SPARTANBURG (AP) — Spartanburg County’s probate judge says her county will likely miss a state deadline to report mental illness cases to a nationwide database used for gun checks.
The county had 9,000 cases total to review in just over 12 months, and Probate Judge Ponda Caldwell said there are about 2,500 left to be reviewed as the Aug. 1 deadline looms.
“We are just doing what we can, as we can,” she told the Herald-Journal of Spartanburg.
Caldwell hopes to finish by November.
A state law passed last year requires probate courts to report all cases where a person was judged mentally incompetent or involuntarily committed to a mental health facility. That information goes into a federal database, and those people aren’t allowed to own a gun.
The county doesn’t have the technology to digitally sort cases, so workers have to check each one by hand. The cases also have to be carefully handled because of federal confidentiality laws, so Caldwell is cautious about who reviews them. She said she has spent plenty of weekends just looking through the cases herself.
“With the regular volume of probate work coming in, I didn’t think I could take my regular staff away,” Caldwell said.

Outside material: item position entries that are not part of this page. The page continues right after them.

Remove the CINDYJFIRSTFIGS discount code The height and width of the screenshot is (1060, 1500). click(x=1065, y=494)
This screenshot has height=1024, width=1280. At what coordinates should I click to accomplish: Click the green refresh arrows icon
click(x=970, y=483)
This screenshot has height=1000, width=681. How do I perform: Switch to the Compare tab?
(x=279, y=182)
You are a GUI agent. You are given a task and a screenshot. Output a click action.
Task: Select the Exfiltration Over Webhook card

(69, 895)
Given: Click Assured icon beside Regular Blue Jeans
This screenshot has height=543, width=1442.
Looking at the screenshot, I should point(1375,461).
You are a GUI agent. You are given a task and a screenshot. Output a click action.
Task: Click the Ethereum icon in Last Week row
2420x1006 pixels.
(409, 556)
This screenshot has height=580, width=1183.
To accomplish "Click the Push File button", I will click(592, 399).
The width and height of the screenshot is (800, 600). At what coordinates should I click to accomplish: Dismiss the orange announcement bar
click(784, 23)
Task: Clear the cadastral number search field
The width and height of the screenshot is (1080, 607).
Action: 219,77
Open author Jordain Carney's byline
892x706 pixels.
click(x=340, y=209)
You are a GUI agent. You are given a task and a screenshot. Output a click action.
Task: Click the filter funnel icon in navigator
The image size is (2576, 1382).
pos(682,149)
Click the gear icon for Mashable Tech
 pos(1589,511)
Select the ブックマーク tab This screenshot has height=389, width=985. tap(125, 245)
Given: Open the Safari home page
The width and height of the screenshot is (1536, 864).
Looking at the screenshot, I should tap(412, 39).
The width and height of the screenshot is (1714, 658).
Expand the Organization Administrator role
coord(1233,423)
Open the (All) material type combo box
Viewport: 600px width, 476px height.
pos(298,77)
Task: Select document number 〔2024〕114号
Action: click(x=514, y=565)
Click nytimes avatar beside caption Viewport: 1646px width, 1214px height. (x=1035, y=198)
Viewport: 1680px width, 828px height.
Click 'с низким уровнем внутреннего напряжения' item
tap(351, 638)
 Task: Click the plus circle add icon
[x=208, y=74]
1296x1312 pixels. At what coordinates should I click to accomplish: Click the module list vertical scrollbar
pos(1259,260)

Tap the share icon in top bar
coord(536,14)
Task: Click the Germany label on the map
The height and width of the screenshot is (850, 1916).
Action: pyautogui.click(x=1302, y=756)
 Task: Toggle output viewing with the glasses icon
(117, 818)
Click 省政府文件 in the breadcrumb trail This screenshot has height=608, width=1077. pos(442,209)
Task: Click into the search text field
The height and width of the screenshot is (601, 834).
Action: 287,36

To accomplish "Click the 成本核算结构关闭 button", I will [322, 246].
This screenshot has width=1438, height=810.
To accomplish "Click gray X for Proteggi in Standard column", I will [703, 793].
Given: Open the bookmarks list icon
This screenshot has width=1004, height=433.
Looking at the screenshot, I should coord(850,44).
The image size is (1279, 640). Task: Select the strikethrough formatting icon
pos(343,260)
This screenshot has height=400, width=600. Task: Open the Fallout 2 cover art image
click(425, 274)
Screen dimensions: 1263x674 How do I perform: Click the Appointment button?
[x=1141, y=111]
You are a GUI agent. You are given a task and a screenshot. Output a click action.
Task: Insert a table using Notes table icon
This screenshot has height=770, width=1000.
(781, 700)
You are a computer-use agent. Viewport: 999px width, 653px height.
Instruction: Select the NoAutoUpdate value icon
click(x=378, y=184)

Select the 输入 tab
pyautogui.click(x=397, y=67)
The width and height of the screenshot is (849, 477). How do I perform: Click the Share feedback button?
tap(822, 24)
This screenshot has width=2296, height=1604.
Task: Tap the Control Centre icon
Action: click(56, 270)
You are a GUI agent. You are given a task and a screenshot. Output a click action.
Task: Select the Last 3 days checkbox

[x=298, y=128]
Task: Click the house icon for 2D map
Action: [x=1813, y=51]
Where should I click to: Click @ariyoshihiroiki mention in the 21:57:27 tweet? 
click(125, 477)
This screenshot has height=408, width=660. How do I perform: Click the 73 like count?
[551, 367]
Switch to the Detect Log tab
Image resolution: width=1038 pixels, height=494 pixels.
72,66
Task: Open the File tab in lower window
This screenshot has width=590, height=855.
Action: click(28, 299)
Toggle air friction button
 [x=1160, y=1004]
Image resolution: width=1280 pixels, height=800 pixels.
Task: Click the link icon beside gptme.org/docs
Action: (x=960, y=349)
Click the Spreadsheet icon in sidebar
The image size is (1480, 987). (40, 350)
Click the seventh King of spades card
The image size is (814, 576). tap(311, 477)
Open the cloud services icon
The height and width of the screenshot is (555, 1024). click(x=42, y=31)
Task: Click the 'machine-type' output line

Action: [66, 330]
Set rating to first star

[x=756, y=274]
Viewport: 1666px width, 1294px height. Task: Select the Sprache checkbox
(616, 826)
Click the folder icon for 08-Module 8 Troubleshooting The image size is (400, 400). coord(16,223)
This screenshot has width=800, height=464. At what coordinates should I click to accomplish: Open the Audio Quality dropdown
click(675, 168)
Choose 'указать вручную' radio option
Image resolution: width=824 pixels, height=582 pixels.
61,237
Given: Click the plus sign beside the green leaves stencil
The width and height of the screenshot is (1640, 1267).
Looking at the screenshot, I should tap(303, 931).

Smaller counties haven’t had as many problems. Probate Judge Donna Cudd in Union County had about 1,000 cases because her county doesn’t have a facility for mental commitment and those hearings are usually held elsewhere.
In Cherokee County, Probate Judge Josh Queen put one employee on the task full time until it was finished.
The law requiring the cases be reviewed and reported was urged along after 28-year-old Alice Boland was arrested with a gun outside a Charleston school in February 2013, telling police she tried to fire the weapon, but couldn’t figure out how to remove the safety. Boland had a history of mental illness documented by the court system and shouldn’t have been able to buy a gun, but her court records weren’t matched up with a federal database.